The Hungry Tide
Between the sea and the plains of Bengal, on the easternmost coast of India, lies an immense archipelago of islands. Some are vast and some no larger than sandbars; some have lasted through recorded history while others have just washed into being. These are the Sundarbans. Here there are no borders to divide fresh water from salt, river from sea, even land from water. The settlers of the Sundarbans believe that anyone without a pure heart who ventures into the watery labyrinth will never return. Survival is an everyday battle for these people who have managed to strike a delicate balance with nature.

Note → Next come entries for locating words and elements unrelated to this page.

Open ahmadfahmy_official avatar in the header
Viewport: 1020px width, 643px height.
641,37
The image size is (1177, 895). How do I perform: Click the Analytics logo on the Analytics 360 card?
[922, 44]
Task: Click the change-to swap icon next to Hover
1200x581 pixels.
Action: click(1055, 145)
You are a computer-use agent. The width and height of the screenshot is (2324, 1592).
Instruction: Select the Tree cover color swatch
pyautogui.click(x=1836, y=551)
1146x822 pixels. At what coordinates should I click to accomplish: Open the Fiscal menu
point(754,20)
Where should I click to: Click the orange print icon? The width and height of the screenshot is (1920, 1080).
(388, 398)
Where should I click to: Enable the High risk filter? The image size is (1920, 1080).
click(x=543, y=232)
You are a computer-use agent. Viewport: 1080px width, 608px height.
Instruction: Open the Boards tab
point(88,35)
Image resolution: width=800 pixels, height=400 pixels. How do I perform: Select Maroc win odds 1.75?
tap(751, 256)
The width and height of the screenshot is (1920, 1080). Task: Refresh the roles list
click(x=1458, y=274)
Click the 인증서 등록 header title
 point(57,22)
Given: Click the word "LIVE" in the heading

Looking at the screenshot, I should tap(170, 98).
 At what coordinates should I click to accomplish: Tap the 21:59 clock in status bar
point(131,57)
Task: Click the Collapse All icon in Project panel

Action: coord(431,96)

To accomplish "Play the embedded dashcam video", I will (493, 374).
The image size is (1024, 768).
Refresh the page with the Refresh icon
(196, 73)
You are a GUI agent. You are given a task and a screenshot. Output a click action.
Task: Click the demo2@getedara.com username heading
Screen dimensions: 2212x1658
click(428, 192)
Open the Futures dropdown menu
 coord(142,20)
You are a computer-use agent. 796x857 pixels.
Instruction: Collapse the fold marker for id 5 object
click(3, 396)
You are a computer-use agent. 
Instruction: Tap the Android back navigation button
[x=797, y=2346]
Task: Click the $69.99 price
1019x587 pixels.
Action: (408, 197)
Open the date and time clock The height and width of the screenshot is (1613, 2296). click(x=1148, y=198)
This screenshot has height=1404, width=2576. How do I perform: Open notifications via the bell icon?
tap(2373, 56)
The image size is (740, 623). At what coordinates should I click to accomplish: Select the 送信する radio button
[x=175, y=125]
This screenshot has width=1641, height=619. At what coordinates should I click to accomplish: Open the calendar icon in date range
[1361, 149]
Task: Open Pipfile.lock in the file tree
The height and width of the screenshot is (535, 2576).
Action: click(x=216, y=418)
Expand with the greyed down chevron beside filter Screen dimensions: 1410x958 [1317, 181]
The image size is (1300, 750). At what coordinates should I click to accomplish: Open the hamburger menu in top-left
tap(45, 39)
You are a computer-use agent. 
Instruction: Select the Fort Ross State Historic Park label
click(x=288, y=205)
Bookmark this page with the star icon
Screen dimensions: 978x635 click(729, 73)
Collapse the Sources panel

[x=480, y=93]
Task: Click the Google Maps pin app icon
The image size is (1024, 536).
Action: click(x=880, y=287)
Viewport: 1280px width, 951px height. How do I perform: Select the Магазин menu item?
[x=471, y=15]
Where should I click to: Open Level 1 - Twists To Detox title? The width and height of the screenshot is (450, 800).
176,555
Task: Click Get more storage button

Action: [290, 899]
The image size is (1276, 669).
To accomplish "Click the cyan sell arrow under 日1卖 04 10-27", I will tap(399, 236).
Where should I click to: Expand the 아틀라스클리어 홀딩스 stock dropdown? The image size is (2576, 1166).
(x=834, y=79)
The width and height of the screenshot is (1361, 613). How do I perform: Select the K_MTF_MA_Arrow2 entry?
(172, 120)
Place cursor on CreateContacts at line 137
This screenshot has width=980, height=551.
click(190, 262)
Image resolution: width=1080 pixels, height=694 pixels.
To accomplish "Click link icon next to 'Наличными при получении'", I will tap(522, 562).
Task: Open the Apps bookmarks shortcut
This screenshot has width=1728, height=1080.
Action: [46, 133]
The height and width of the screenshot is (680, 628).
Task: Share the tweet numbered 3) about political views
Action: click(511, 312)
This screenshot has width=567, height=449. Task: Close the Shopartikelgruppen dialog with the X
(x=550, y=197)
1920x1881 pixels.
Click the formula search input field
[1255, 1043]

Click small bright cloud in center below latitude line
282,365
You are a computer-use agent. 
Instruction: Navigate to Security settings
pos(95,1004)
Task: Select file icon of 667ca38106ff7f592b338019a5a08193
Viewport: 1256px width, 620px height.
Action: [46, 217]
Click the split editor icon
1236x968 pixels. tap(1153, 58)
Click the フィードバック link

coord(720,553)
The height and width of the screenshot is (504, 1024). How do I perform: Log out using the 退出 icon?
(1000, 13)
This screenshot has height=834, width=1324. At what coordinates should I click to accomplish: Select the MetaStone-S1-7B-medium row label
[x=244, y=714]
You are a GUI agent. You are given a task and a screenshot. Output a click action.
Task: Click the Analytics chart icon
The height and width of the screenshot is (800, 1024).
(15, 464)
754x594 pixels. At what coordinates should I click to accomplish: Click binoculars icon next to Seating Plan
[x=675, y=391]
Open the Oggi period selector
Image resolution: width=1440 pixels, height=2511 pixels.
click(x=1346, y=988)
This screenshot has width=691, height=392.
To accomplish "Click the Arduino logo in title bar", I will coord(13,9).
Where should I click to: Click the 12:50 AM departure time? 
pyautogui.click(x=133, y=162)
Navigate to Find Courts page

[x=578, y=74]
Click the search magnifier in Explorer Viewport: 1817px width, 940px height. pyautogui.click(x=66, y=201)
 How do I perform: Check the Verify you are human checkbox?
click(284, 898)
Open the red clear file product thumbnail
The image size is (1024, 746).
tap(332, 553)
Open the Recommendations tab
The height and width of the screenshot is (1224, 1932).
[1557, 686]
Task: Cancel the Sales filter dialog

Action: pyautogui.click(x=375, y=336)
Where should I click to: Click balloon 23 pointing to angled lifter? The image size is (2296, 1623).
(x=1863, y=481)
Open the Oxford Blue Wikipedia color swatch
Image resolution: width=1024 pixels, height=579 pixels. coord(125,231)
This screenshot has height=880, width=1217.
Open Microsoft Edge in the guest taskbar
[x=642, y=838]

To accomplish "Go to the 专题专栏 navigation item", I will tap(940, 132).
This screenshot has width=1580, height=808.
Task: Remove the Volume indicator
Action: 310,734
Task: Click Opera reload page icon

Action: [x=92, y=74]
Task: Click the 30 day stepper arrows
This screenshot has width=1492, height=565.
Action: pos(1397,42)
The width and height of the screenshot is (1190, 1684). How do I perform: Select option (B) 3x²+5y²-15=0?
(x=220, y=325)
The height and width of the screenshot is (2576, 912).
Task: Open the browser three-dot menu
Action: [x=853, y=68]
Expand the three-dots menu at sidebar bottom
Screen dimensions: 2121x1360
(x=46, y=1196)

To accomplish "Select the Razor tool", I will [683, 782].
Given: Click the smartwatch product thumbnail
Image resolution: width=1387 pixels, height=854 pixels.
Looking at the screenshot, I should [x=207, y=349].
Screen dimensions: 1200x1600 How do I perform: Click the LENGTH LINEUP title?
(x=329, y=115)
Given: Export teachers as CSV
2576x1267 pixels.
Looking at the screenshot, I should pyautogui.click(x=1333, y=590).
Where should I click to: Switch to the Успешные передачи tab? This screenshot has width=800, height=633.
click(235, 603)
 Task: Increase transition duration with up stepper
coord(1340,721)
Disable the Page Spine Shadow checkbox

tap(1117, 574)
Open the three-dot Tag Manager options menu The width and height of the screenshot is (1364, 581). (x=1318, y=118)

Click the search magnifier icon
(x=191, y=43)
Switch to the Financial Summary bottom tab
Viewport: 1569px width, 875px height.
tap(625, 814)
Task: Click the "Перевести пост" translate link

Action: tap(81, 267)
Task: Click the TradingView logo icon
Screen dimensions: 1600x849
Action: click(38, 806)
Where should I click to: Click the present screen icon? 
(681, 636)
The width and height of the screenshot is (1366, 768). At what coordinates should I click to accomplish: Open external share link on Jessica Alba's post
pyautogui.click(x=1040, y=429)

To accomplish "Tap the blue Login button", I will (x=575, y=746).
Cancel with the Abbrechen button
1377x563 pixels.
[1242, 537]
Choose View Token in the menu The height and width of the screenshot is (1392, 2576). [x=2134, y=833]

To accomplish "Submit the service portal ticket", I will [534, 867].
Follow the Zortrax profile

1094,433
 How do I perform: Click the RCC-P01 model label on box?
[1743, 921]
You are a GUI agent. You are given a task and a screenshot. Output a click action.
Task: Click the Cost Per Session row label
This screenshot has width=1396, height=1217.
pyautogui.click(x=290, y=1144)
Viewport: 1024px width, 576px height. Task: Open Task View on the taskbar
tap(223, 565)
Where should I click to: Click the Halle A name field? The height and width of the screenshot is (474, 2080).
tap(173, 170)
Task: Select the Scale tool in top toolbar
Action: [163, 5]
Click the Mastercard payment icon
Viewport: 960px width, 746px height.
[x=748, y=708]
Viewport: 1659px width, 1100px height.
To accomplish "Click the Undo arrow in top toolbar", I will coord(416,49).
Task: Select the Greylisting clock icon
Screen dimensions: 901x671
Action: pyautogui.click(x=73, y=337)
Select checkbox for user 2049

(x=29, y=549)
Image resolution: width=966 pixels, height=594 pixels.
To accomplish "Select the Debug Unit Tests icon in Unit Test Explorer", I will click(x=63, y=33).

But the arrival of Piyali Roy, of Indian parentage but stubbornly American, and of Kanai Dutt, a sophisticated Delhi businessman, threatens to upset this balance. Kanai has returned to the islands on the request of his aunt, a local figure, for the first time since the death of his uncle, a political radical who died mysteriously in the aftermath of a local uprising. When Piya, who is on the track of the rare river dolphins, hires Fokir, an illiterate but proud local man to guide her through the backwaters, Kanai becomes her translator. From this moment, the tide begins to turn.
Amitav Ghosh has discovered another new territory, summoning a singular, fascinating place, another world, from its history and myth, and bringing it to life. Yet The Hungry Tide also explores another and far more unknowable jungle: the human spirit. It is a novel that asks at every turn: what man can take the true measure of another?